Municipality in the Mexican state of Yucatán

Dzilam González Municipality (In the Yucatec Maya Language: "peeling" combined with the Spanish surname "González") is a municipality in the Mexican state of Yucatán containing 545.45 km2 of land and located roughly 90 km northeast of the city of Mérida. It is located in the former Province of Ah Kin Chel Province to the north of Izamal, about 10 km inland from the coast. It was once the port of Dzilam which has now receded inland is known as Dzilam González. The agricultural produces of the area are corn, onions, beans and fruit.

==History==
During pre-Hispanic times, the town fell within the provinces under the chieftainship of Cheles. After the conquest the area became part of the encomienda system. In 1544 Francisco de Montejo established a town at the site.

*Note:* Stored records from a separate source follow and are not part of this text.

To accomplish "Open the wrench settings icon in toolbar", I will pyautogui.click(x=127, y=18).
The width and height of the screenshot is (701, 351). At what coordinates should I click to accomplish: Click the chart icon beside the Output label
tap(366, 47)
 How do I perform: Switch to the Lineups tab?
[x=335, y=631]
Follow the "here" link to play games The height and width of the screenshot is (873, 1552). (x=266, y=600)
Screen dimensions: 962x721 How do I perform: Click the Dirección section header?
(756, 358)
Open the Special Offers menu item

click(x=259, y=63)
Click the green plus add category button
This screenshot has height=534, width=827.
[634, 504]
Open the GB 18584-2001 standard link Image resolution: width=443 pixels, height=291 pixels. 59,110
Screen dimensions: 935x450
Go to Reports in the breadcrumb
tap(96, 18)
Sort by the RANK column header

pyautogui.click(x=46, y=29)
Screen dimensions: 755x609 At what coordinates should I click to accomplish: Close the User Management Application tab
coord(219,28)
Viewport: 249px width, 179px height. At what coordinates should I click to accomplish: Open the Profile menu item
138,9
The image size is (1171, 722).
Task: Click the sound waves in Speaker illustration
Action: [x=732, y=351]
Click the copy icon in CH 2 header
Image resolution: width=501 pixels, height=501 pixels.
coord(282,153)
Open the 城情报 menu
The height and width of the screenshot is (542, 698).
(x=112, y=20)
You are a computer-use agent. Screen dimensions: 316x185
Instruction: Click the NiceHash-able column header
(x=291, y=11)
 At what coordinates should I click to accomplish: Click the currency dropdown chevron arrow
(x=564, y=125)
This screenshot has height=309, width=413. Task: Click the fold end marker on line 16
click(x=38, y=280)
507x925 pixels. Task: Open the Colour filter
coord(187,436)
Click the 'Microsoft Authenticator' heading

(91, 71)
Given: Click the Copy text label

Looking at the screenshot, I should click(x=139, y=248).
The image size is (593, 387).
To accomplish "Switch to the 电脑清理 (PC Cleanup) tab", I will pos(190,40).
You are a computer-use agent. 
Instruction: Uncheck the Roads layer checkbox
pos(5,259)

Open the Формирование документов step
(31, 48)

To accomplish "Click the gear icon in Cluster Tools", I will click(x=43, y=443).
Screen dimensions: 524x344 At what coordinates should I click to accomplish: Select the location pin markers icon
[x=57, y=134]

Yucatán declared its independence from the Spanish Crown in 1821 and in 1825, the area was assigned to the Coastal region with its headquarters in Izamal. In 1825, "González" was appended to the name to differentiate this place from a port with the same name. In 1900 it was separated to form its own municipality, which included the area that is now Dzilam de Bravo Municipality until 1921, when that was separated.

Some years back there were extensive ruins here but now there are two Mayan ruins.

==Governance==
The municipal president is elected for a three-year term. The town council has seven councilpersons, who serve as Secretary and councilors of sports, public services, heritage, public security, cemeteries and public works.

The Municipal Council administers the business of the municipality. It is responsible for budgeting and expenditures and producing all required reports for all branches of the municipal administration. Annually it determines educational standards for schools.

The Police Commissioners ensure public order and safety. They are tasked with enforcing regulations, distributing materials and administering rulings of general compliance issued by the council.

==Communities==
The head of the municipality is Dzilam González, Yucatán. There are 72 populated locations in the municipality. The larger populated areas include Hacienda Escalante, Eugenio Zapata and San Román. The significant populations are shown below:

| Community | Population |
|---|---|
| Entire Municipality (2010) | 5,905 |
| Dzilam González | 5798 in 2005 |

==Local festivals==
Every year from the 10 to 13 June they celebrate the festival in honor of San Antonio de Padua, patron saint of the town.

==Tourist attractions==
- Cenote Ayim
- Cenote Chen Cimen
- Cenote Labom

==Bibliography==
- Ellis, Allen R. (1964). "Discovering Mayaland: A Detailed Guide to the State of Yucatan for the Traveler and Sportsman"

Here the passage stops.